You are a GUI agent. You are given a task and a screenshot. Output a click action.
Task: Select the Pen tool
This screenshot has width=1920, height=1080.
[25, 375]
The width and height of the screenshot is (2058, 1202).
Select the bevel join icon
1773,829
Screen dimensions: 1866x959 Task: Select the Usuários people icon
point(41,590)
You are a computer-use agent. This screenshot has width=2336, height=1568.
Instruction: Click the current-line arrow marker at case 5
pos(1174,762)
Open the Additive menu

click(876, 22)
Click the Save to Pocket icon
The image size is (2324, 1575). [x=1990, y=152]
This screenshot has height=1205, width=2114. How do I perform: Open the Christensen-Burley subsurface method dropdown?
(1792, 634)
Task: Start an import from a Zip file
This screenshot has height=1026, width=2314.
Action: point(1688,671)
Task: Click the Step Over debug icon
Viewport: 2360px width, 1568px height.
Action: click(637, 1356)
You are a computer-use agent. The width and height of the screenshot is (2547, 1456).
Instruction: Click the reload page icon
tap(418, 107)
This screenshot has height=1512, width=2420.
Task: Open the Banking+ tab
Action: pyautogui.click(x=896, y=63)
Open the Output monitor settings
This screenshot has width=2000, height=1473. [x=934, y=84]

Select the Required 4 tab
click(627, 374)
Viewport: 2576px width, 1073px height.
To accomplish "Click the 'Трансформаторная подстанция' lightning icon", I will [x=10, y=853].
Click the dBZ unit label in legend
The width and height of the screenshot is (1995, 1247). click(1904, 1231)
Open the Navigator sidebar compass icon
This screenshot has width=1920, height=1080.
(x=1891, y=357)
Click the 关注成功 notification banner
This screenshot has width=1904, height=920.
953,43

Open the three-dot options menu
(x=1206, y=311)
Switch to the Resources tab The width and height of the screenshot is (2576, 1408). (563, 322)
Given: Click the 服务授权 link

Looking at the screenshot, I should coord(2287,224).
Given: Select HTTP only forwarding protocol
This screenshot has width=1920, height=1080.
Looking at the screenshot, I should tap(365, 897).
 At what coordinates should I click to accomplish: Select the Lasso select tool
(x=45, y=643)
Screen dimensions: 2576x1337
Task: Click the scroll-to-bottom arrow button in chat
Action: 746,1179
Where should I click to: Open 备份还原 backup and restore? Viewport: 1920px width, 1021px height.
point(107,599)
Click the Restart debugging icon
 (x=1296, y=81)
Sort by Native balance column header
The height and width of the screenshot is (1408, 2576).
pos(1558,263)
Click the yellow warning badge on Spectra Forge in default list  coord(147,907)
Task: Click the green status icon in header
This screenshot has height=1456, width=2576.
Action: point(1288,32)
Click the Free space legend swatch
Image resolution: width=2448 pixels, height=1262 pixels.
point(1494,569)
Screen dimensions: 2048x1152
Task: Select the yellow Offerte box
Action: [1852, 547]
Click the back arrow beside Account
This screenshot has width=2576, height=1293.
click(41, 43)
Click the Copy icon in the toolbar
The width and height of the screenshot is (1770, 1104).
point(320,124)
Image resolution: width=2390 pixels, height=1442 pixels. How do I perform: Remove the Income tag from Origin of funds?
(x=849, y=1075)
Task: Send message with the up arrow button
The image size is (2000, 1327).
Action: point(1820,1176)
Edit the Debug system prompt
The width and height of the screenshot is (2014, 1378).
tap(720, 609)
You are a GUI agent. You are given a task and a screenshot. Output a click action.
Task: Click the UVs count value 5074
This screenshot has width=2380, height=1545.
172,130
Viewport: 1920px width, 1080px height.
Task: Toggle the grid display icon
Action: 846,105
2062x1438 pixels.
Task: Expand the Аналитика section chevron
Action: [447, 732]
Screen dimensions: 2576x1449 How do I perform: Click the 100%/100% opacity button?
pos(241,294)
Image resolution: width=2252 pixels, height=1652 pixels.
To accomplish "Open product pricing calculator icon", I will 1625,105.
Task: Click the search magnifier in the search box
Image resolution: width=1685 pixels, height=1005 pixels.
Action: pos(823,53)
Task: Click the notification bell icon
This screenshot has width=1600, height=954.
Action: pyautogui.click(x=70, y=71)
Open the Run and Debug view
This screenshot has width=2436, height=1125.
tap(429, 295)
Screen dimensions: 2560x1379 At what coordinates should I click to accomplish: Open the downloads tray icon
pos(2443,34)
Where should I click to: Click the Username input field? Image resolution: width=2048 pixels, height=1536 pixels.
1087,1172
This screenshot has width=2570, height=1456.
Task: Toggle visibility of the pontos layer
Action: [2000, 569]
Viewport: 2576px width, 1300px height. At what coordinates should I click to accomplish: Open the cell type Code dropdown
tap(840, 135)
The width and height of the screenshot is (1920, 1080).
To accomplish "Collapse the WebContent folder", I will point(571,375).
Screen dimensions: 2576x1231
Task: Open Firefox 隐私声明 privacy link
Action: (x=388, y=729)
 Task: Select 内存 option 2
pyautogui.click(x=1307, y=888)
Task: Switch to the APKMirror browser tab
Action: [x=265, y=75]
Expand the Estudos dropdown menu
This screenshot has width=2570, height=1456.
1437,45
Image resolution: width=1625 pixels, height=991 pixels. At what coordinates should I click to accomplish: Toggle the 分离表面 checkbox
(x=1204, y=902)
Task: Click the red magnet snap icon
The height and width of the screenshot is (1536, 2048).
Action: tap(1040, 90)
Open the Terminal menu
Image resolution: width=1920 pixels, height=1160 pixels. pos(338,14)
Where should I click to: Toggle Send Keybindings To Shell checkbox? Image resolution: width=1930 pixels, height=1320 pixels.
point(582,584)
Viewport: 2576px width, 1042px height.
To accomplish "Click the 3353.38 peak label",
■ ■ ■ ■
Retype the records above exactly as they appear.

The answer:
You are a GUI agent. You are given a task and a screenshot. Output a click action.
Task: Select the Pen tool
This screenshot has width=1920, height=1080.
[25, 375]
The width and height of the screenshot is (2058, 1202).
Select the bevel join icon
1773,829
Screen dimensions: 1866x959 Task: Select the Usuários people icon
point(41,590)
You are a computer-use agent. This screenshot has width=2336, height=1568.
Instruction: Click the current-line arrow marker at case 5
pos(1174,762)
Open the Additive menu

click(876, 22)
Click the Save to Pocket icon
The image size is (2324, 1575). [x=1990, y=152]
This screenshot has height=1205, width=2114. How do I perform: Open the Christensen-Burley subsurface method dropdown?
(1792, 634)
Task: Start an import from a Zip file
This screenshot has height=1026, width=2314.
Action: point(1688,671)
Task: Click the Step Over debug icon
Viewport: 2360px width, 1568px height.
Action: click(637, 1356)
You are a computer-use agent. The width and height of the screenshot is (2547, 1456).
Instruction: Click the reload page icon
tap(418, 107)
This screenshot has height=1512, width=2420.
Task: Open the Banking+ tab
Action: pyautogui.click(x=896, y=63)
Open the Output monitor settings
This screenshot has width=2000, height=1473. [x=934, y=84]

Select the Required 4 tab
click(627, 374)
Viewport: 2576px width, 1073px height.
To accomplish "Click the 'Трансформаторная подстанция' lightning icon", I will [x=10, y=853].
Click the dBZ unit label in legend
The width and height of the screenshot is (1995, 1247). click(1904, 1231)
Open the Navigator sidebar compass icon
This screenshot has width=1920, height=1080.
(x=1891, y=357)
Click the 关注成功 notification banner
This screenshot has width=1904, height=920.
953,43

Open the three-dot options menu
(x=1206, y=311)
Switch to the Resources tab The width and height of the screenshot is (2576, 1408). (563, 322)
Given: Click the 服务授权 link

Looking at the screenshot, I should coord(2287,224).
Given: Select HTTP only forwarding protocol
This screenshot has width=1920, height=1080.
Looking at the screenshot, I should tap(365, 897).
 At what coordinates should I click to accomplish: Select the Lasso select tool
(x=45, y=643)
Screen dimensions: 2576x1337
Task: Click the scroll-to-bottom arrow button in chat
Action: 746,1179
Where should I click to: Open 备份还原 backup and restore? Viewport: 1920px width, 1021px height.
point(107,599)
Click the Restart debugging icon
 (x=1296, y=81)
Sort by Native balance column header
The height and width of the screenshot is (1408, 2576).
pos(1558,263)
Click the yellow warning badge on Spectra Forge in default list  coord(147,907)
Task: Click the green status icon in header
This screenshot has height=1456, width=2576.
Action: point(1288,32)
Click the Free space legend swatch
Image resolution: width=2448 pixels, height=1262 pixels.
point(1494,569)
Screen dimensions: 2048x1152
Task: Select the yellow Offerte box
Action: [1852, 547]
Click the back arrow beside Account
This screenshot has width=2576, height=1293.
click(41, 43)
Click the Copy icon in the toolbar
The width and height of the screenshot is (1770, 1104).
point(320,124)
Image resolution: width=2390 pixels, height=1442 pixels. How do I perform: Remove the Income tag from Origin of funds?
(x=849, y=1075)
Task: Send message with the up arrow button
The image size is (2000, 1327).
Action: point(1820,1176)
Edit the Debug system prompt
The width and height of the screenshot is (2014, 1378).
tap(720, 609)
You are a GUI agent. You are given a task and a screenshot. Output a click action.
Task: Click the UVs count value 5074
This screenshot has width=2380, height=1545.
172,130
Viewport: 1920px width, 1080px height.
Task: Toggle the grid display icon
Action: 846,105
2062x1438 pixels.
Task: Expand the Аналитика section chevron
Action: [447, 732]
Screen dimensions: 2576x1449 How do I perform: Click the 100%/100% opacity button?
pos(241,294)
Image resolution: width=2252 pixels, height=1652 pixels.
To accomplish "Open product pricing calculator icon", I will 1625,105.
Task: Click the search magnifier in the search box
Image resolution: width=1685 pixels, height=1005 pixels.
Action: pos(823,53)
Task: Click the notification bell icon
This screenshot has width=1600, height=954.
Action: pyautogui.click(x=70, y=71)
Open the Run and Debug view
This screenshot has width=2436, height=1125.
tap(429, 295)
Screen dimensions: 2560x1379 At what coordinates should I click to accomplish: Open the downloads tray icon
pos(2443,34)
Where should I click to: Click the Username input field? Image resolution: width=2048 pixels, height=1536 pixels.
1087,1172
This screenshot has width=2570, height=1456.
Task: Toggle visibility of the pontos layer
Action: [2000, 569]
Viewport: 2576px width, 1300px height. At what coordinates should I click to accomplish: Open the cell type Code dropdown
tap(840, 135)
The width and height of the screenshot is (1920, 1080).
To accomplish "Collapse the WebContent folder", I will point(571,375).
Screen dimensions: 2576x1231
Task: Open Firefox 隐私声明 privacy link
Action: (x=388, y=729)
 Task: Select 内存 option 2
pyautogui.click(x=1307, y=888)
Task: Switch to the APKMirror browser tab
Action: [x=265, y=75]
Expand the Estudos dropdown menu
This screenshot has width=2570, height=1456.
1437,45
Image resolution: width=1625 pixels, height=991 pixels. At what coordinates should I click to accomplish: Toggle the 分离表面 checkbox
(x=1204, y=902)
Task: Click the red magnet snap icon
The height and width of the screenshot is (1536, 2048).
Action: tap(1040, 90)
Open the Terminal menu
Image resolution: width=1920 pixels, height=1160 pixels. pos(338,14)
Where should I click to: Toggle Send Keybindings To Shell checkbox? Image resolution: width=1930 pixels, height=1320 pixels.
point(582,584)
Viewport: 2576px width, 1042px height.
To accomplish "Click the 3353.38 peak label",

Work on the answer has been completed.